Haïti traduira-t-elle un jour devant les tribunaux internationaux ceux qui ont laissé mourir son peuple alors que leur mission était de protéger les vies et les biens ?
Alors que la France vient de condamner un ancien dirigeant africain pour des crimes contre l’humanité commis dans son pays, en Haïti, la communauté internationale, et notamment le BINUH, se contente depuis un certain temps d’énumérer le nombre de victimes par balles, sans jamais tenir les auteurs ou co-auteurs directement responsables, au point de les traduire devant la justice internationale. Tout gouvernement de fait a son lot de morts. Ariel Henry, après avoir gouverné le pays dans le chaos, est parti couler une retraite paisible en Californie, et Garry Conille lui a emboîté le pas avec un lourd bilan dans les 120 jours qui ont suivi son investiture.
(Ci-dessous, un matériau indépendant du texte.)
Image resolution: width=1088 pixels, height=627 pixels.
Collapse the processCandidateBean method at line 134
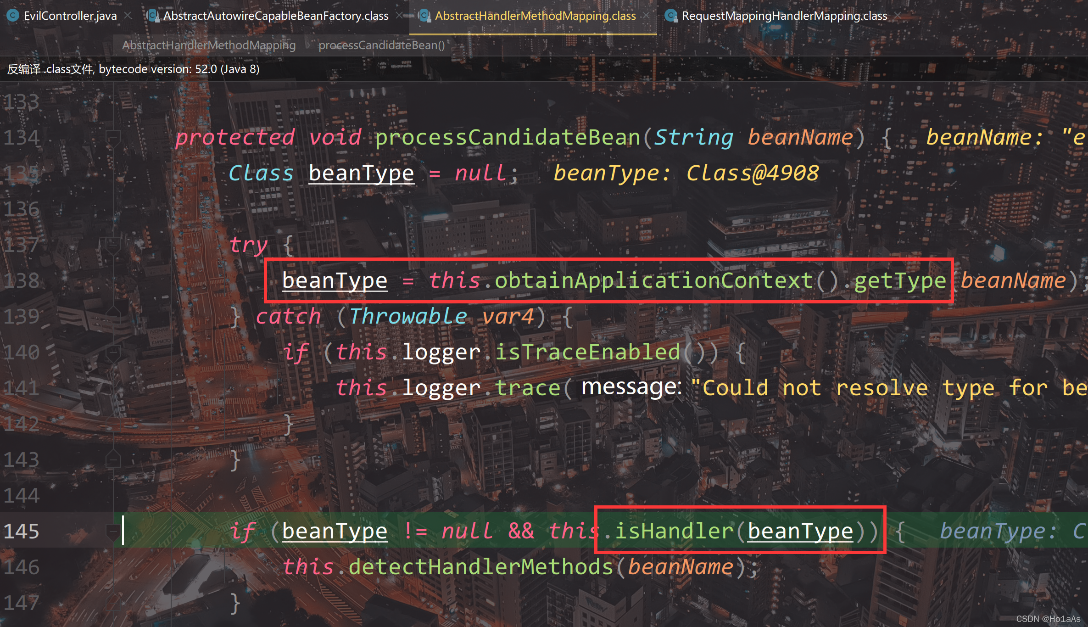[113, 137]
« Comme par magie, le nombre de morts est rapporté dans la presse, puis s’arrête, et au cours des trois mois suivants, la même chose se produit, s’insurge un dirigeant de droits humains, ajoutant que tout le monde se contente d’observer avec complicite grave l’élimination directe de la population par les gangs « en mission ».
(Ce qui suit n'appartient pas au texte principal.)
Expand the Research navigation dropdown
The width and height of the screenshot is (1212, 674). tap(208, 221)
Plus de 1 740 personnes ont été tuées ou blessées en Haïti entre juillet et septembre, soit une augmentation de près de 30 % par rapport au trimestre précédent, selon les derniers chiffres publiés mercredi par les autorités de l’ONU.
Cette flambée de violence survient alors que les gangs prennent le contrôle de 85 % de la capitale Port-au-Prince – contre 80 % auparavant – tandis qu’une mission soutenue par l’ONU et dirigée par la police kenyane pour réprimer la violence des gangs se heurte à un manque de financement et de personnel, ce qui a suscité des appels en faveur d’une mission de maintien de la paix de l’ONU.
« En l’absence de représentants de l’État, les gangs revendiquent de plus en plus les rôles habituellement dévolus à la police et à la justice, tout en imposant leurs propres règles », a averti le Bureau intégré des Nations unies en Haïti (BINUH).
Les 1 223 meurtres signalés au cours du troisième trimestre sont largement imputés à la violence des gangs, bien que les forces de l’ordre aient perpétré au moins 106 exécutions extrajudiciaires, dont six enfants âgés d’à peine 10 ans, accusés d’avoir transmis des informations à des membres de gangs, a indiqué le BINUH.
Sur les 106 exécutions extrajudiciaires, 96 ont été perpétrées par des policiers et 10 autres par Jean Ernest Muscadin, procureur de la ville de Miragoâne, sur la côte sud du pays. Au total, Muscadin est accusé d’avoir tué au moins 36 personnes depuis 2022, soupçonnées d’être membres de gangs ou d’avoir commis des « crimes de droit commun », a indiqué le BINUH.
Un porte-parole de la police nationale d’Haïti n’a pas répondu aux demandes de commentaires, tandis que Muscadin a refusé tout commentaire et a raccroché lorsqu’il a été joint par téléphone.